This rule was filed as 13 NMAC 8.5.

 

TITLE 13               INSURANCE

CHAPTER 8         INSURANCE POLICIES AND RATES

PART 5                 RATE MODIFICATION PLANS

 

13.8.5.1                 ISSUING AGENCY:  New Mexico State Corporation Commission [Public Regulation Commission], Department of Insurance, P.O. Box 1269, Santa Fe, New Mexico, 87504-1269.

[2/1/95; Recompiled 11/30/01]

 

13.8.5.2                 SCOPE:

                A.            This rule applies to authorized property and casualty insurers and rate service organizations that file rates, loss costs or supplementary information with the department.

                B.            This rule applies only to those classes of insurance (monoline or packaged) commonly known as commercial vehicle, commercial general liability, professional liability, commercial property, worker’s compensation and contract surety bonds.

                C.            This rule does not apply to boiler and machinery insurance.

[4/1/97; Recompiled 11/30/01]

 

13.8.5.3                 STATUTORY AUTHORITY:  Sections 59A-2-9, 59A-3-6, 59A-17-5, 59A-17-16, 59A-17-17, 59A-17-28, 59A-17-29 and 59A-32-13 NMSA 1978.

[2/1/95; Recompiled 11/30/01]

 

13.8.5.4                 DURATION:  Permanent.

[4/1/97; Recompiled 11/30/01]

 

13.8.5.5                 EFFECTIVE DATE:  February 1, 1995, unless a later date is cited at the end of a section or paragraph. Reformatted in NMAC format effective April 1, 1997.

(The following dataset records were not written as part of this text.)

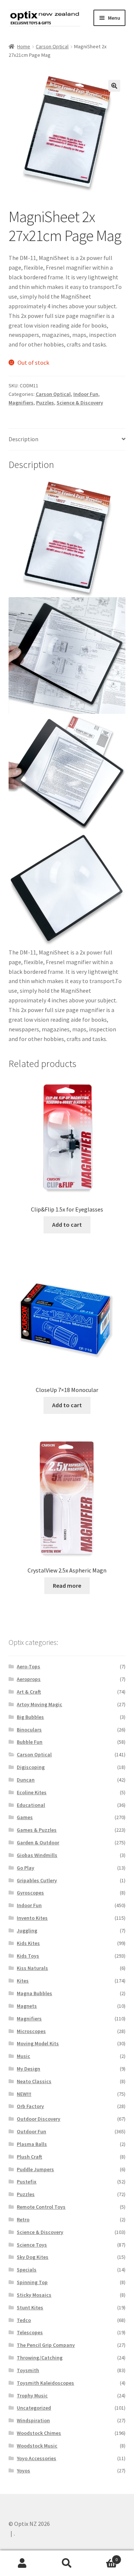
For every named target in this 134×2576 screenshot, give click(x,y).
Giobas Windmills (37, 1855)
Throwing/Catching (40, 2357)
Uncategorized (34, 2407)
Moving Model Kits (38, 2043)
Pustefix (26, 2181)
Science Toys (32, 2244)
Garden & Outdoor (38, 1842)
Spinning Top (32, 2282)
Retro (23, 2219)
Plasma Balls (32, 2144)
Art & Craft (29, 1691)
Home (23, 46)
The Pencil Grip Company (46, 2345)
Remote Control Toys (41, 2206)
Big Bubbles (30, 1717)
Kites (23, 1980)
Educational (31, 1805)
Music (23, 2056)
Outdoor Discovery (38, 2118)
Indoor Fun (85, 394)
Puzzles (45, 402)
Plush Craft (29, 2156)
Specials (26, 2269)
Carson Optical (52, 46)
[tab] (67, 440)
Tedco (24, 2320)
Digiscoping (31, 1767)
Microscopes (31, 2031)
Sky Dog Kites (32, 2257)
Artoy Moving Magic (39, 1704)
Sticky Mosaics (34, 2295)
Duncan (26, 1779)
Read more (67, 1585)
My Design (28, 2068)
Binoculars (29, 1729)
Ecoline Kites (32, 1792)
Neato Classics (34, 2081)
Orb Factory (30, 2106)
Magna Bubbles (34, 1993)
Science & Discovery (80, 402)
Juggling (27, 1930)
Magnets (27, 2006)
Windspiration (33, 2420)
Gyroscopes (30, 1892)
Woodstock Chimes (39, 2433)
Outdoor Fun (31, 2131)
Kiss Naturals (32, 1968)
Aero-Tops (28, 1666)
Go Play (25, 1867)
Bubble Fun (29, 1742)
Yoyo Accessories (36, 2458)
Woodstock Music (37, 2445)
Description (23, 439)
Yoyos (23, 2470)
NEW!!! (24, 2094)
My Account (22, 2563)
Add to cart (67, 1224)
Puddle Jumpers (35, 2169)
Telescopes (30, 2332)
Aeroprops (29, 1679)
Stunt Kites (30, 2307)
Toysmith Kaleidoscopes (45, 2383)
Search (67, 2563)
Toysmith (28, 2370)
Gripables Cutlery (37, 1880)
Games (25, 1817)
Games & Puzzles (37, 1830)
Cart (103, 2556)
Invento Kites (32, 1918)
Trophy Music (32, 2395)
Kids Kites (28, 1943)
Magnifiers (21, 402)
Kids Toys (28, 1955)
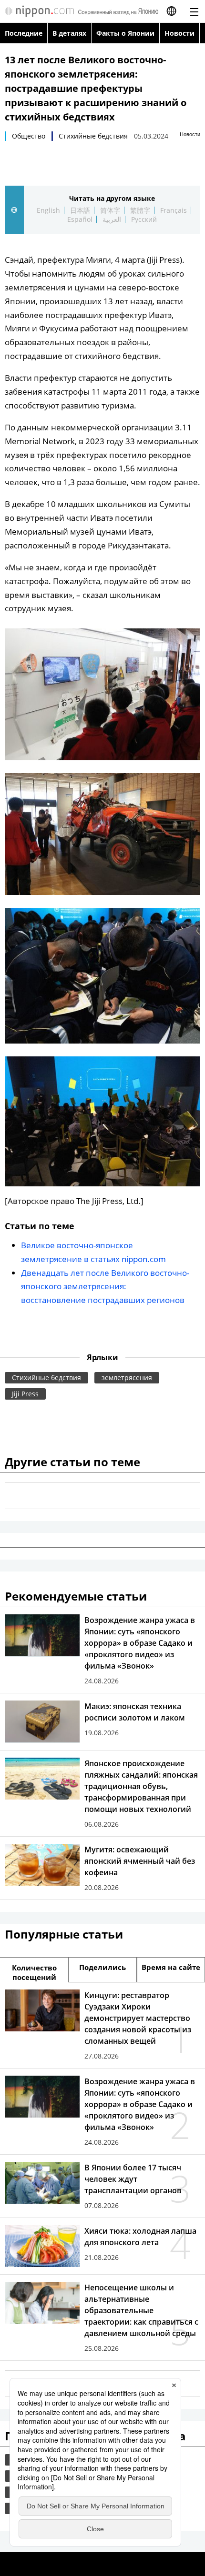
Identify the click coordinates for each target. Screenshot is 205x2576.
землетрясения (127, 1377)
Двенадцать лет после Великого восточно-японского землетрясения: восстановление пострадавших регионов (105, 1286)
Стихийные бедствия (93, 135)
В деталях (69, 33)
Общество (28, 135)
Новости (179, 33)
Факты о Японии (125, 33)
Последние (23, 33)
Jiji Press (25, 1393)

[2/1/95, 4/1/97; Recompiled 11/30/01]

[Compiler’s note:  The words or paragraph, above, are no longer applicable.  Later dates are now cited only at the end of sections, in the history notes appearing in brackets.]

 

13.8.5.6                 OBJECTIVE:  The purpose of this rule is to establish criteria for the modification of manual rates through the application of insurer rate modification plans and experience rating plans and the reporting of pertinent information concerning the utilization of such plans in order to determine whether rates developed thereunder meet the standards of the rating law. Such information may also be utilized to assist in monitoring competition in accordance with Section 59A-17-3(A)(2) NMSA 1978.

[2/1/95; Recompiled 11/30/01]

 

13.8.5.7                 DEFINITIONS:

                A.            Consent to rate” means a deviation from the manual rate agreed to by both the insured and insurer.

                B.            Experience rating plan” means any rating plan or system whereby a manual rate for insurance is adjusted or modified based on the past loss experience of the insured.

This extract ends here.